The plans, which include letting health privateers run clinical trials inside NHS hospitals, were criticised by campaign group Patient Concern, which described the move as the ‘death of patient confidentiality’.

Cameron is to claim that closer collaboration with the privateers would give patients earlier access to cutting edge treatments.

He is to claim that patients’ records would be ‘anonymised’, but yesterday shadow health secretary Andy Burnham scorned such a claim.

Burnham said: ‘When you have anonymised data it’s still possible to identify individual patients within it.

‘The danger is we will find companies targeting individuals who have a particular condition, so this is an area that the government has to tread very carefully indeed.

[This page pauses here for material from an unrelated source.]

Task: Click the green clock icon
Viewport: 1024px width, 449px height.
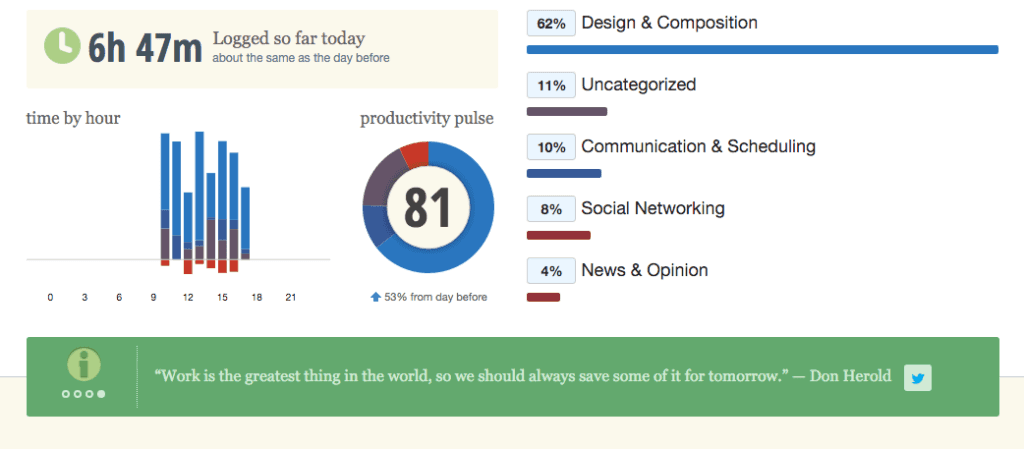Action: click(63, 46)
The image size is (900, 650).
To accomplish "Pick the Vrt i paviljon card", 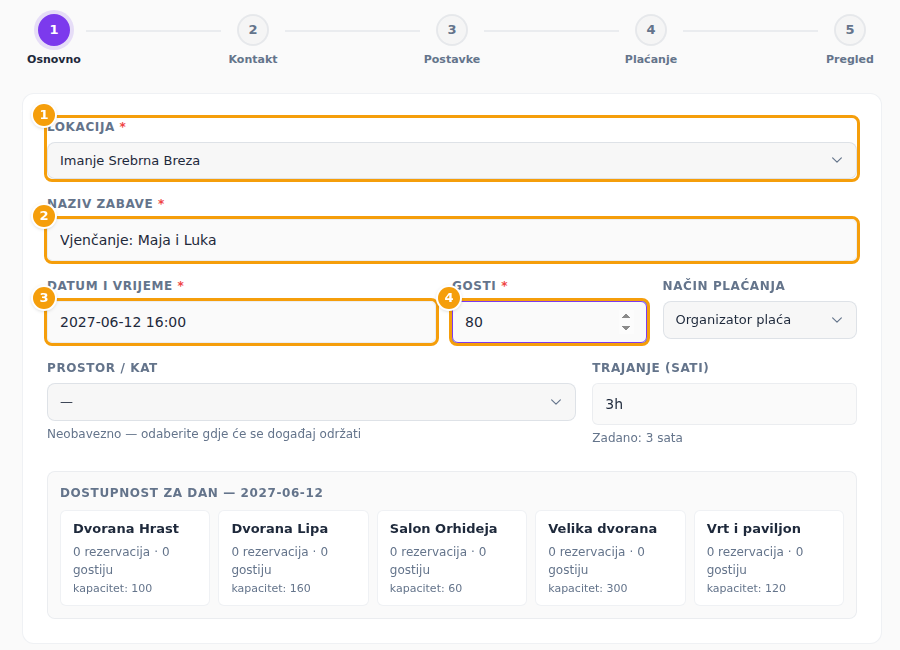I will point(769,558).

‘They make all this talk about red tape. Well, there are some areas where proper regulation is absolutely essential.

‘Proper regulation and essential safeguards need to be in place when it comes to the use of patients’ data.

‘It cannot be done in a way where essential rules are threatened.’

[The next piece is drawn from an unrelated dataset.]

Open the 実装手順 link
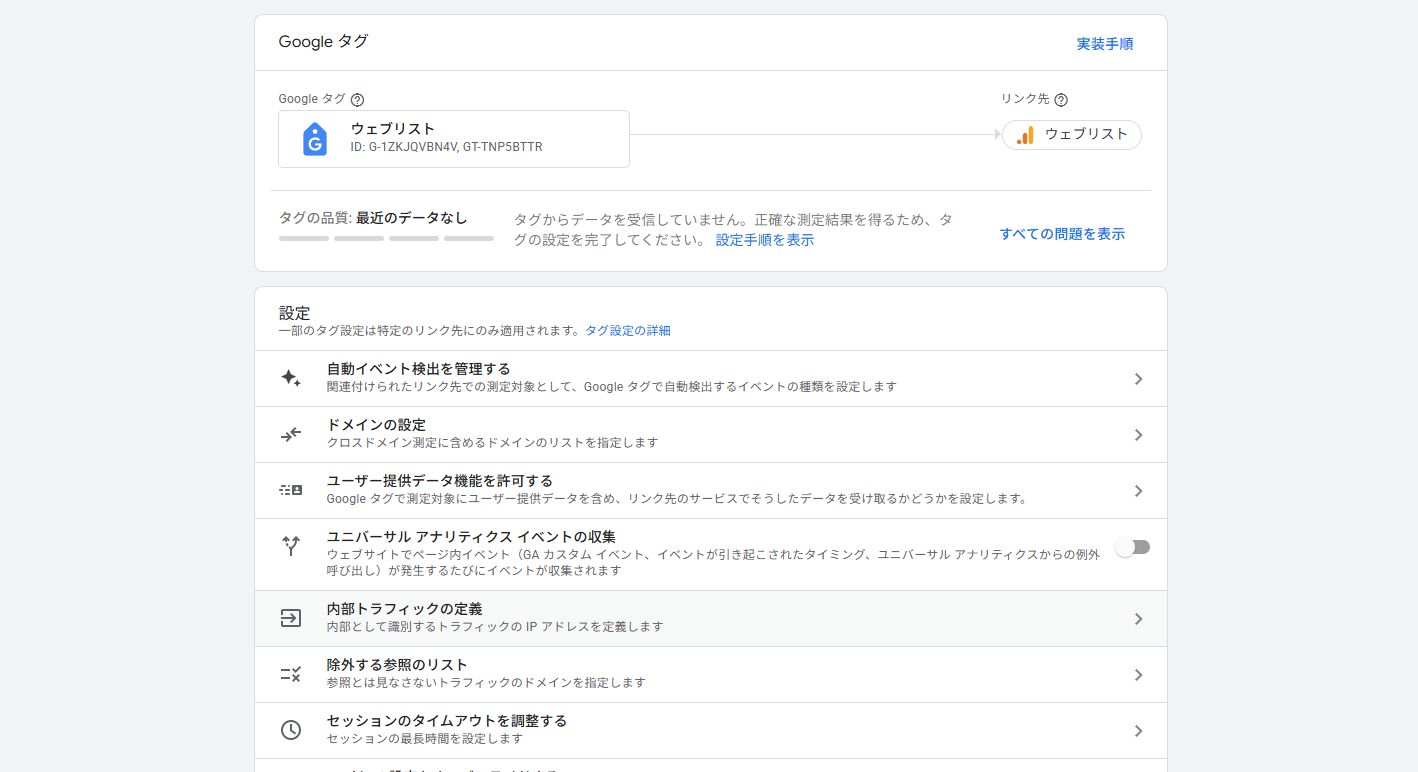The height and width of the screenshot is (772, 1418). (x=1104, y=44)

Bioethics expert from the University of Manchester, Dr Sarah Hand, warned: ‘When the research is being done by private companies, of course, we no longer have any guarantee that the research is in the public interest.

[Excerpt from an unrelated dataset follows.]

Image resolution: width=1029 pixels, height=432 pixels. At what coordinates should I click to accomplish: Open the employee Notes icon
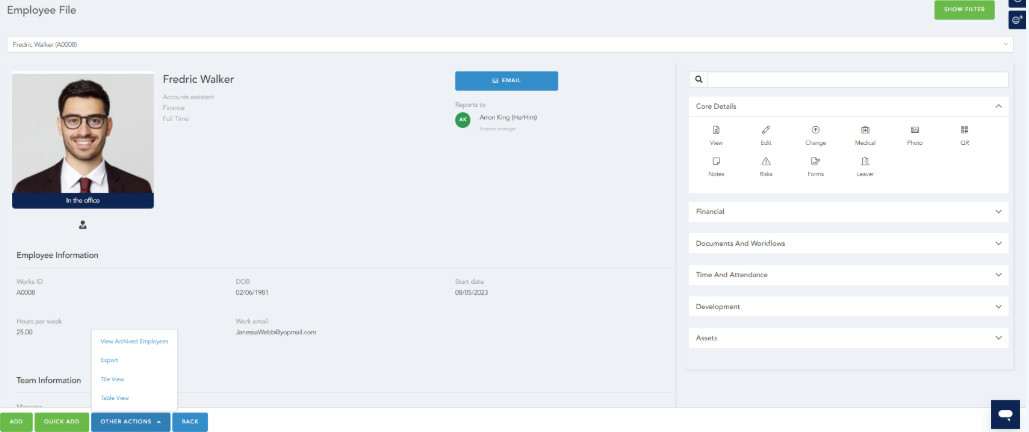[x=716, y=162]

‘They may be generating treatments, but bringing them to the market in a way that is not going to make them accessible to the public.

‘I think we should have much more concern about who the companies are that are going to be carrying out this research.’

Roger Goss, from Patient Concern, said: ‘This is the death of patient confidentiality.

‘There is no guarantee that information will be anonymised; in any case anonymised data can just as easily be re-identified.

‘We understand GP surgeries will have the right to refuse to release their patients’ records, but whether patients will ever be told what is happening, let alone have the choice to protect their privacy, is still unclear.’

Patient Concern resigned from a Department of Health consultation committee looking at the plan because it was felt the organisation had been ‘recruited to applaud rather than advise’, Goss said.

BMA Council Member Anna Athow said: ‘This is an explosive issue and heralds the end of patient confidentiality.

‘A main reason for the government’s setting up of an Information Centre, which can extract patient information, is to facilitate and monitor the referring of NHS patients to a diversity of private providers.

‘Campaigners to defend the NHS are concerned that this information could be used to police GPs and make sure that the NHS patients are referred to private treatment centres, instead of the local NHS district general hospital.

‘It could be used to discipline GPs and drive in the market.

‘Under the Health and Social Care Bill, the NHS Commissioning Board and Clinical Commissioning Groups have to obey a “choice mandate” so that private sector companies are used to provide NHS treatment.’